The Supreme Court rejected the Biden administration's plan to forgive as much as $20,000 in federal student loan debt per borrower, but that hasn't completely derailed the efforts to provide much-needed relief. In the months since the Supreme Court's decision, the administration has already rolled out several new initiatives, such as its 12-month repayment "on-ramp" and the SAVE income-driven repayment plan.

However, it appears that the president isn't done just yet. The Biden administration recently released some additional details about its new student loan forgiveness efforts, and it is more targeted at those who need relief than the previous version.

College students on laptops.

Image source: Getty Images.

The new plan targets a few specific groups

To be sure, the new student loan forgiveness efforts are still in the early stages, and at this point are intended as guidelines for a newly formed Student Loan Relief Committee to explore further. However, there are five specific groups mentioned in the paper released by the Department of Education.

  • Borrowers whose balances have grown because of the accumulation of unpaid interest on their accounts. You might have heard student loan horror stories that sound like "I borrowed $50,000, have made my required payments for 10 years, and now owe $60,000." This is a group the administration wants to target.
  • Borrowers who would be eligible for forgiveness under income-driven repayment programs but have not applied for them. Income-driven repayment plans offer loan forgiveness after 20 or 25 years in repayment, but borrowers not enrolled in these plans won't get it. 
  • Students who took loans for programs that didn't provide a "minimum level of financial value" to make repaying loans affordable. In other words, if someone borrowed $100,000 for a degree that could be reasonably expected to produce a $35,000 salary, it could be worth looking into forgiveness options. 
  • Borrowers who entered repayment or obtained loans before certain programs and benefits were created. For example, the most beneficial income-driven repayment and loan forgiveness plans didn't exist when many people obtained federal student loans. 
  • Borrowers with hardships that aren't being adequately addressed by the current student loan repayment system. It's not completely clear what this means, but to name one hypothetical example, what if a borrower earns enough money to (theoretically) afford repayment, but lives in an extremely high-cost area?

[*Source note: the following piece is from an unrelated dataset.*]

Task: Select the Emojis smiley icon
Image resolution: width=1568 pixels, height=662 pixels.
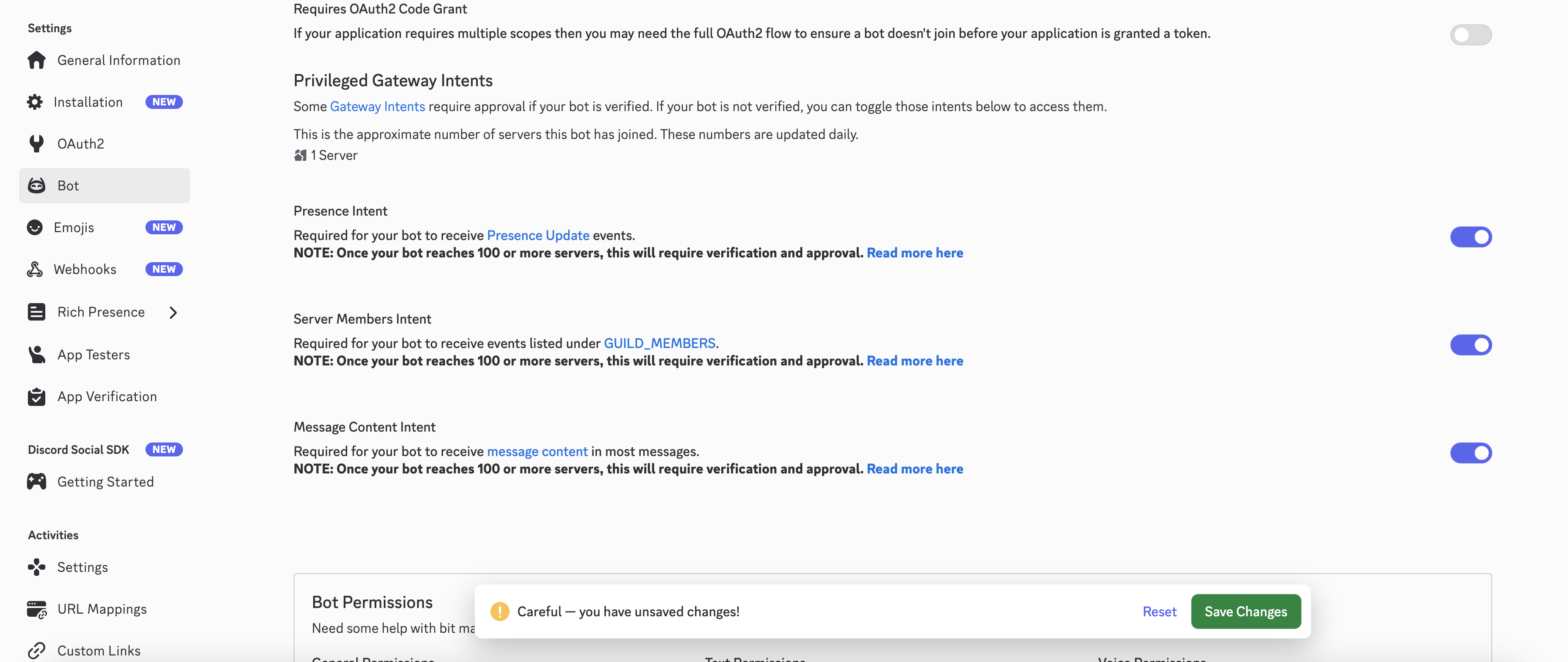Action: pyautogui.click(x=37, y=227)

Now, while the first two points are pretty straightforward, the other three are rather vague. So, it's difficult to say who in particular might benefit. For example, I took out my first student loan in 2003, and first entered repayment in 2006. This was before most of the current income-driven repayment plans existed, so this is an example of something that could be considered.

The first public hearings of the Student Loan Relief Committee, which will ultimately negotiate the new forgiveness plan, are set to take place on Oct. 10 and 11, and subsequent meetings will occur in November and December. So, over the next few months, we could see more concrete details about what student loan forgiveness 2.0 could look like, and who might be able to benefit.